Gratitude: I’m so thankful I have a kid who is perfectly happy eating cold macaroni and cheese for dinner, so I can catch up on some work I didn’t get to during the day.
Reminder: Chrissy may seem like she has it all together, but I’m sure she cleaned up her kitchen for the photo, and she should be proud of her hard work. It looks great.
Know you’re not alone
Often when we deal with anxious thoughts, or when we beat ourselves up, we are convinced that we are alone in whatever we are experiencing, which can then make the thoughts worse. But here’s what I’ve learned. NOTHING, and I mean NOTHING, that I’ve thought about has been something my mind and my mind alone cooked up (yes, I’ve asked my therapist.) And even more, I would beg to argue that these things are so much more common than we realize. Realizing and reminding myself that the things I’m experiencing are what other people experience takes away some of the power of the thoughts, and allows peace and calm to slowly seep in.
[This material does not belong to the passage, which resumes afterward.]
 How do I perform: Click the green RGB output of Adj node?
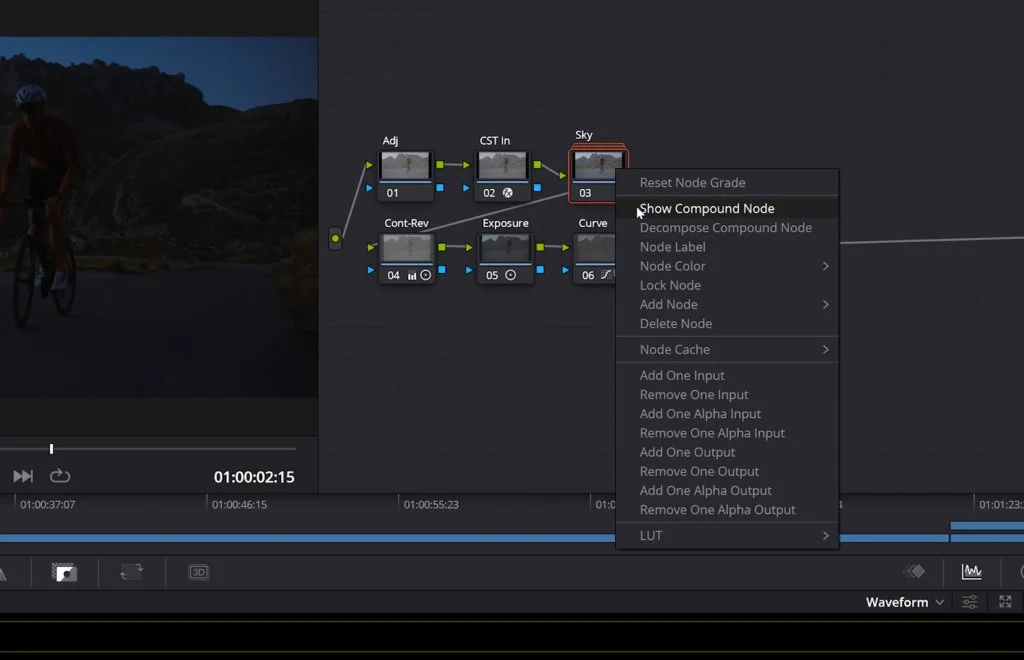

Self compassion example: Mom guilt. I think we, as moms, all feel it at some point or another. So why is it that we feel so alone in our guilt? When I start feeling guilty about something, I try to remind myself that I’m not alone in this guilt. If I’m still feeling down, I’ll talk to a trusted person – a fellow mom friend, my husband, my mom, etc. – and tell them how I’m feeling.
If no one is available, or if I’m not feeling in the mood, I’ll practice what I would say to a friend experiencing the same guilt, and write down what I would say. Then say it to myself.
Related post: Anxiety Stories | Normalizing Anxiety in Today’s World
Know that you probably don’t have the full story
Earlier this year, while working through some traumas with my therapist, I adopted the mantra of “that’s not my story.” See, my anxiety LOVES to make up all sorts of stories, and they usually don’t come out in favor of me. The truth of the matter is, our brains like certainty. They like to have the perception of being in control. So when we don’t have the full story about a situation, it will try to fill it in based on past experiences and beliefs, because that’s all it has to go on.
Self compassion example: I have major health anxiety. Often, whenever something in my body feels “off”, my mind immediately goes to the worst case scenario. Once I become aware of that, I calmly tell myself that in the here and now, whatever catastrophic thing I’ve come up with is not my story, and that I am OK. Because even if something was wrong that I didn’t know about, as far as I know in that immediate moment, I am OK.
Showing ourselves and practicing self compassion can be tricky to navigate, especially at first if we’re not used to it. However, with practice (and self compassion for ourselves and our learning process – see what I did there?), we can move forward with showing ourselves more kindness every day.